Ook vele andere in het bouwvak gebruikte instrumenten krijgen in de vrijmetselarij een symbolische betekenis.

  • Lichtsymboliek

Ook de symboliek rond het licht speelt een grote rol in de rituelen. De profaan die ingewijd wordt ontvangt immers het Licht, nadat hij in duisternis heeft rondgedwaald. En achter de stalles van de Voorzittend meester zijn altijd een zon en een maan te zien.

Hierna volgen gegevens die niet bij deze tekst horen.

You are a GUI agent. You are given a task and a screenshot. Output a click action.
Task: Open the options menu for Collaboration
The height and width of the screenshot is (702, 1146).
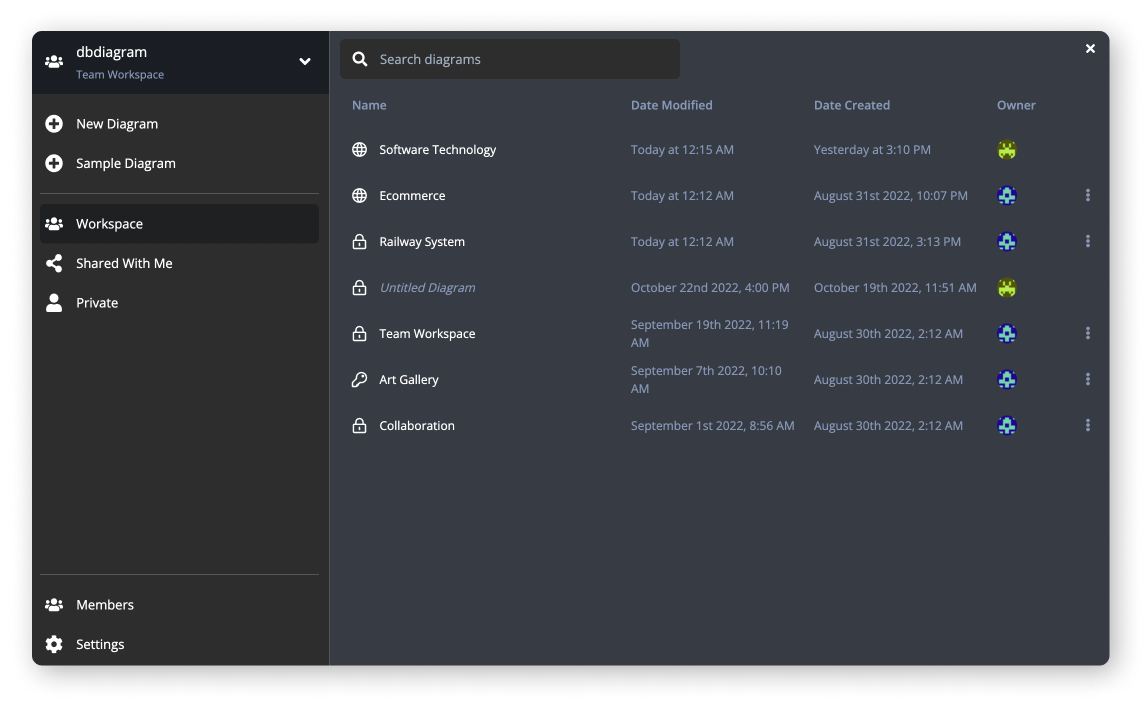pos(1089,425)
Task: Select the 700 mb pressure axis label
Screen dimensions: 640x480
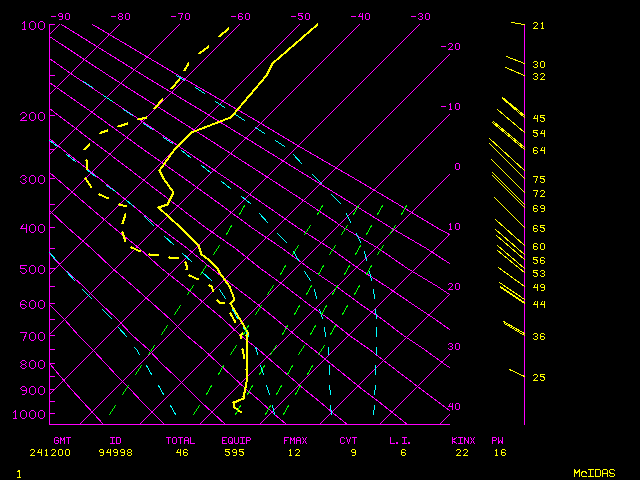Action: click(x=33, y=337)
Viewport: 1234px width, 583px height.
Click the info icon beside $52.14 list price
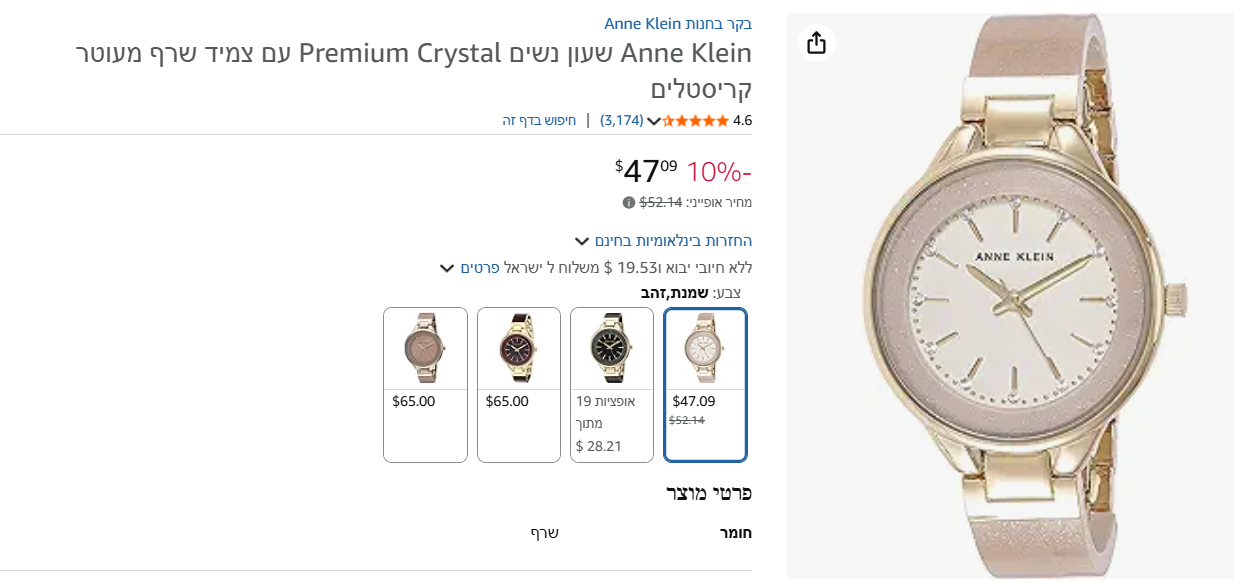pyautogui.click(x=629, y=202)
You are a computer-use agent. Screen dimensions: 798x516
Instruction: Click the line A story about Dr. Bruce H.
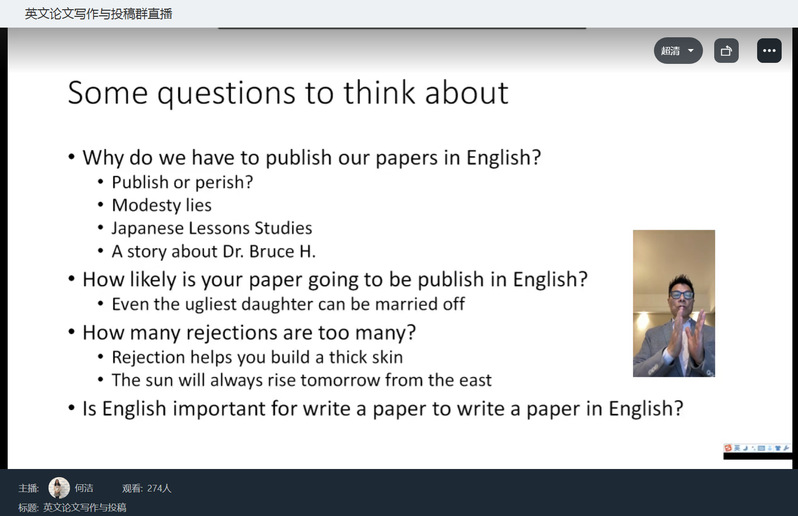tap(213, 251)

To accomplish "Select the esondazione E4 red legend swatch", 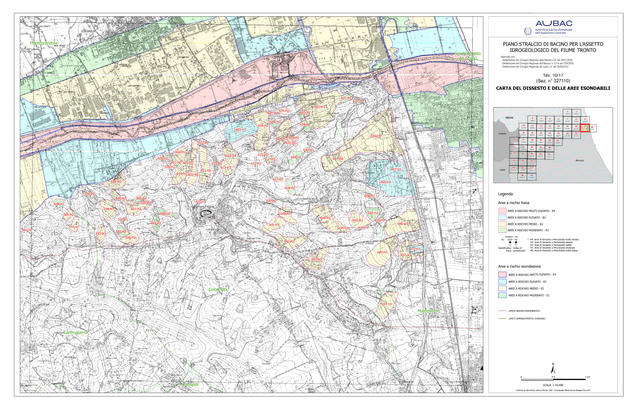I will coord(502,275).
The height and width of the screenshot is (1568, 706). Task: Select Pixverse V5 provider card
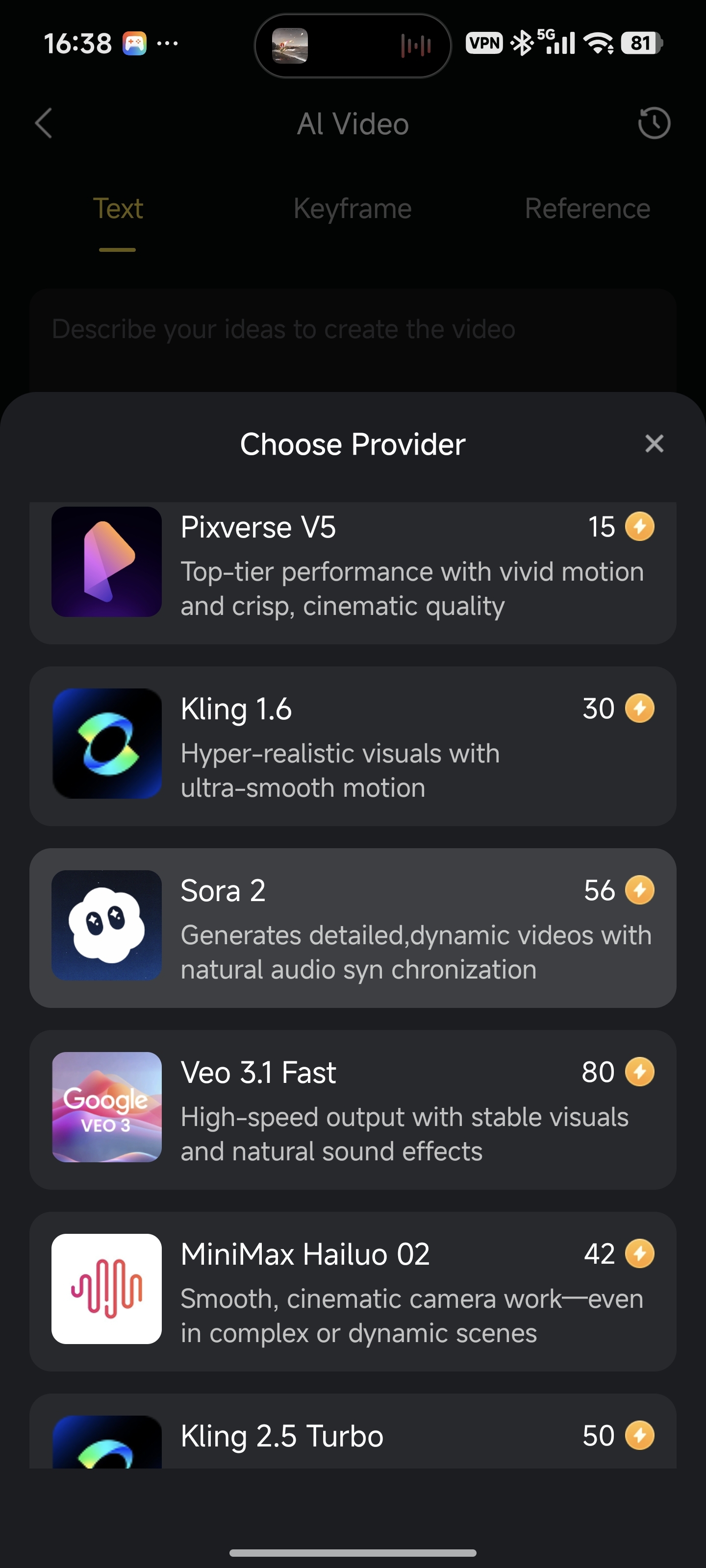pos(353,573)
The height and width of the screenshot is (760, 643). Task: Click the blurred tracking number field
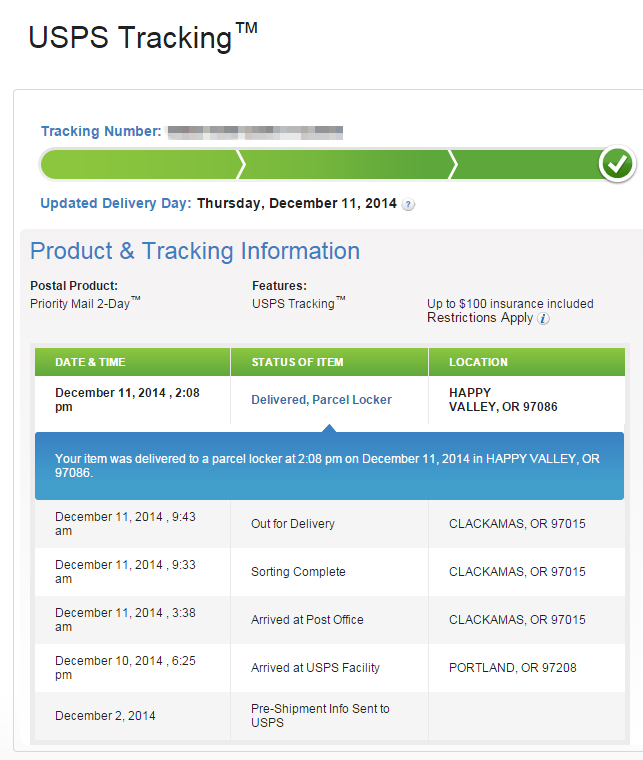click(x=255, y=132)
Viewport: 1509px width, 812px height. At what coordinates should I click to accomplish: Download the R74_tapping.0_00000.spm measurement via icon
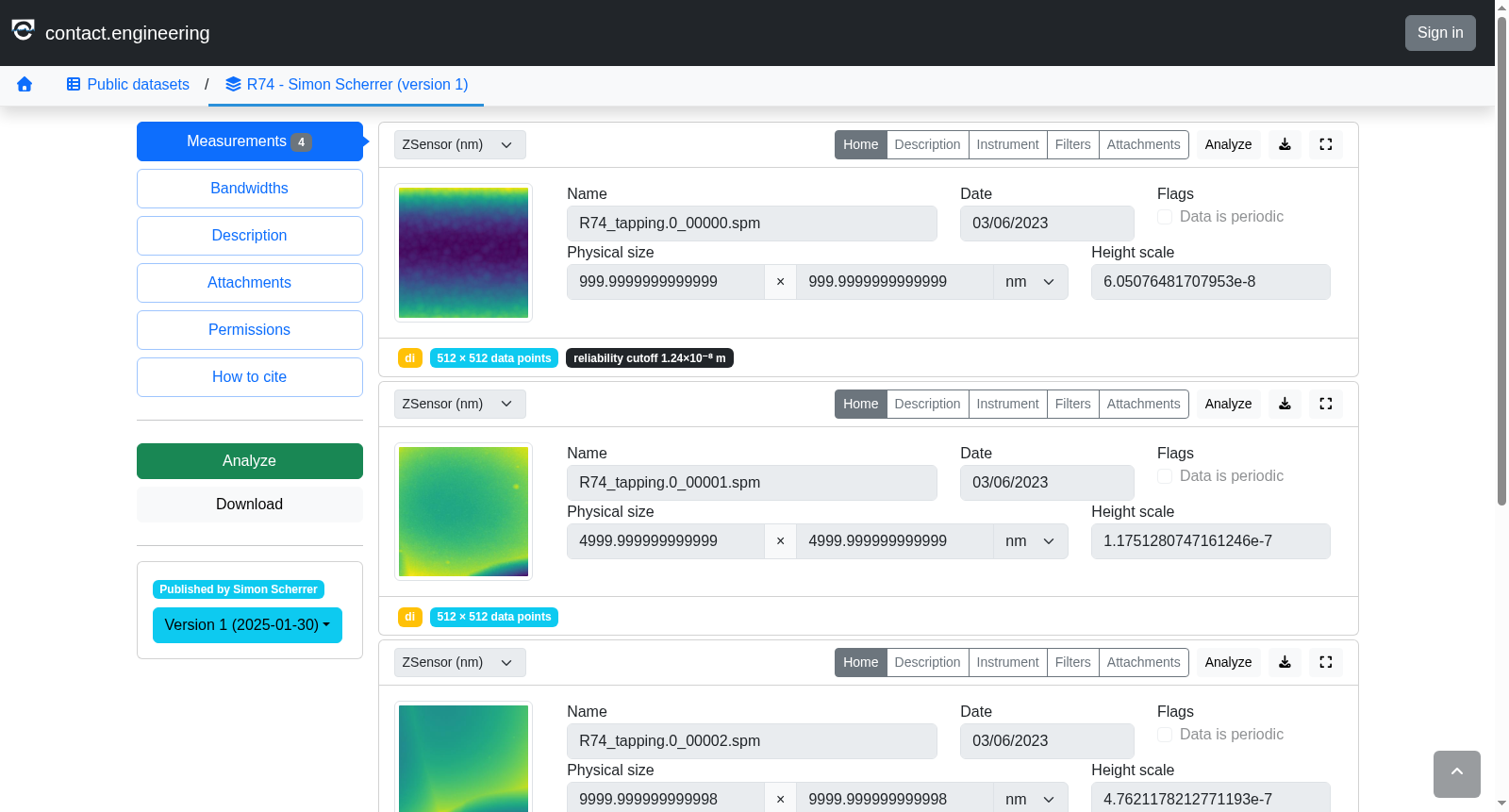coord(1285,144)
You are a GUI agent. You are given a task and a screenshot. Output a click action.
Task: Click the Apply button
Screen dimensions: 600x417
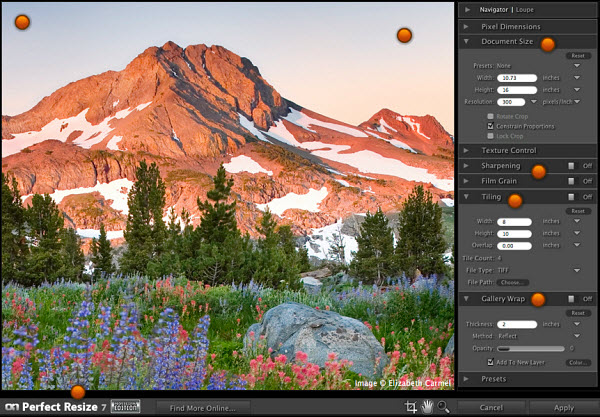(x=563, y=408)
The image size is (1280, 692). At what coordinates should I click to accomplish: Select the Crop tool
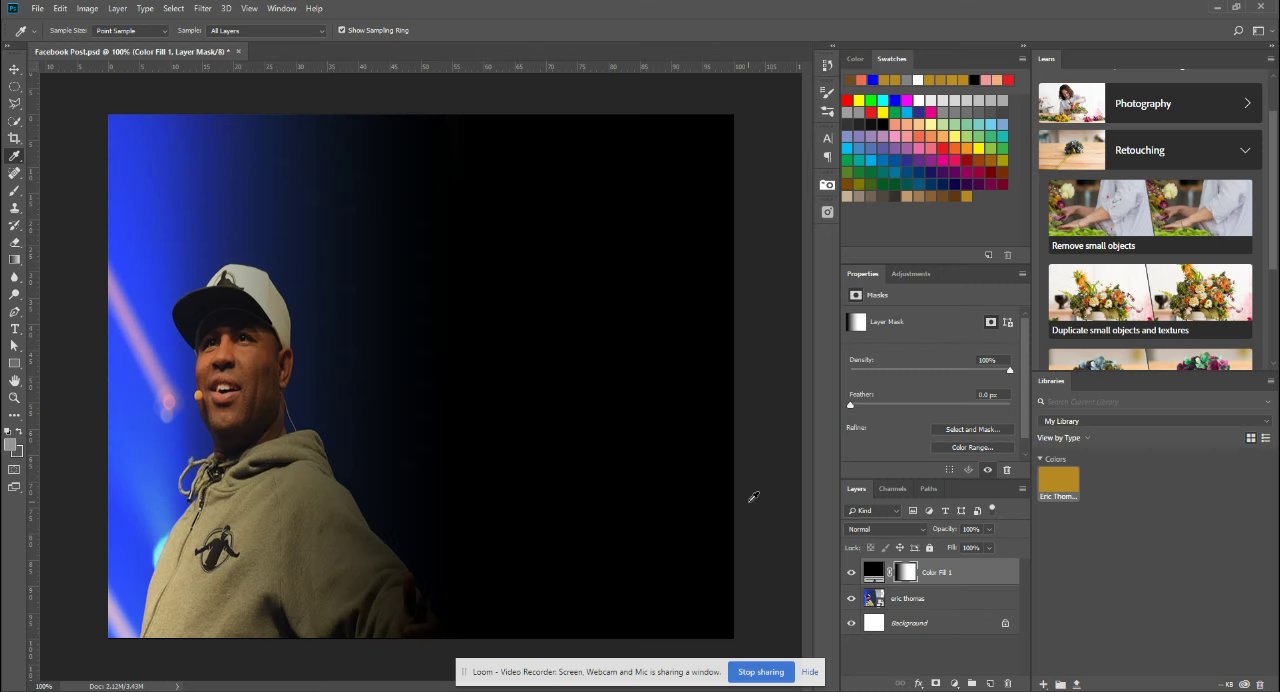pyautogui.click(x=14, y=138)
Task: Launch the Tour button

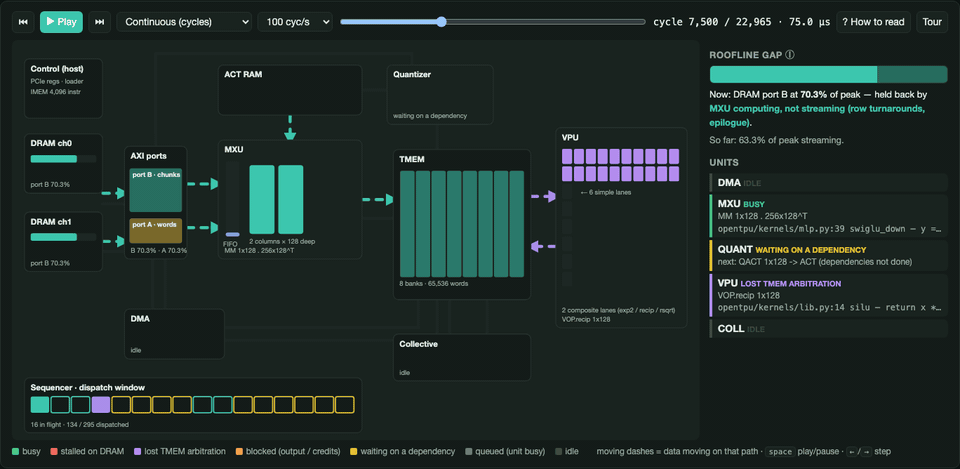Action: pyautogui.click(x=932, y=22)
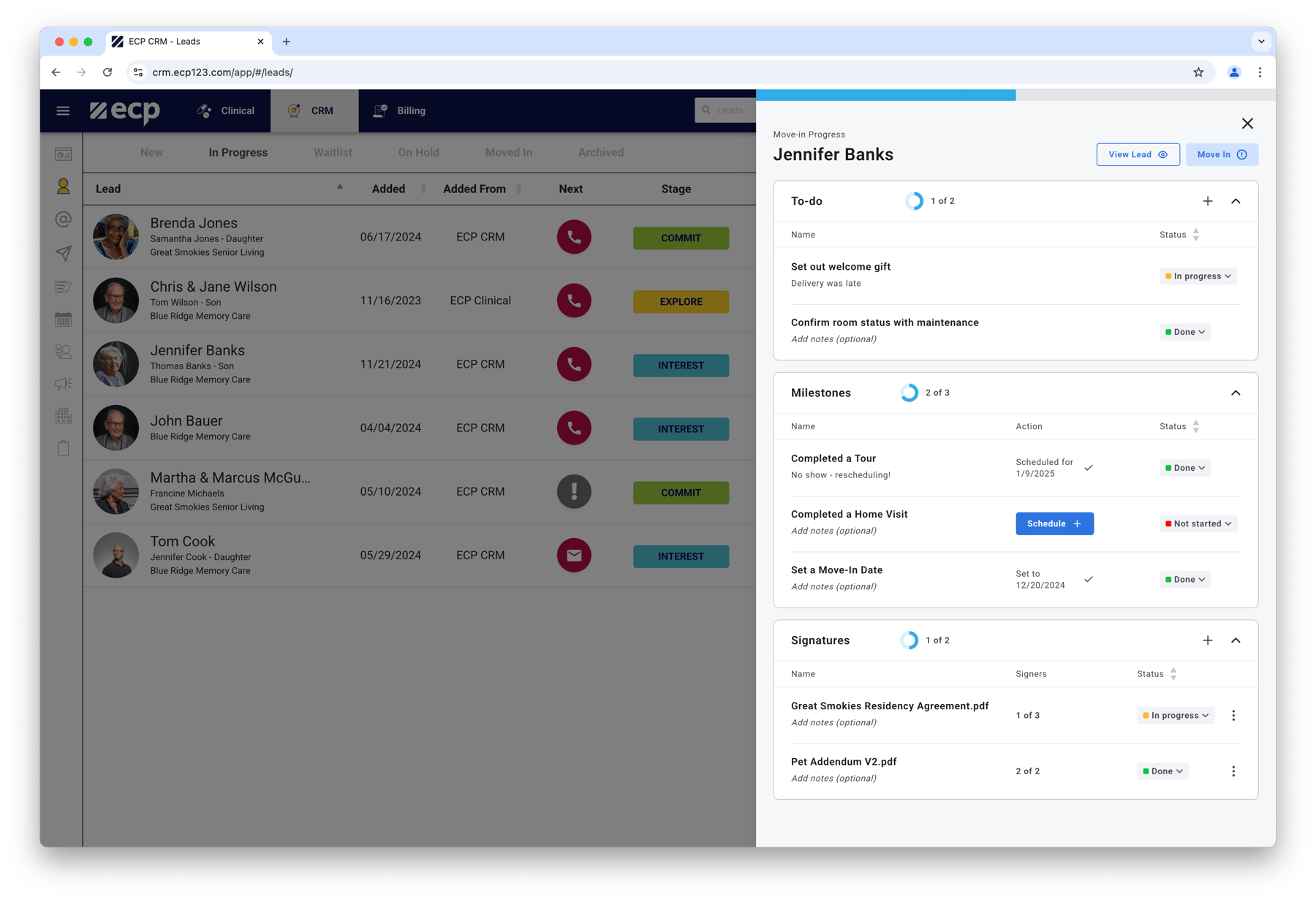Open the hamburger menu in the header
This screenshot has height=900, width=1316.
63,111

Ook de rondgang in de loge gebeurt volgens de loop van de zon, evenals de plaatsen van de voorzittend meester en de opzieners: de voorzittend meester zit in het oosten, de 1ste opziener in het westen, de 2de opziener daartussen in het zuiden. En tijdens de ritualen verwijzen zij expliciet naar het licht van de zon.

  • Getallensymboliek

Zoals men weet kent de ‘gewone’, ook wel ‘blauwe’ vrijmetselarij genoemd, drie graden: leerling, gezel en meester. Bij elk van die graden hoort een getal, nl. drie, vijf en zeven.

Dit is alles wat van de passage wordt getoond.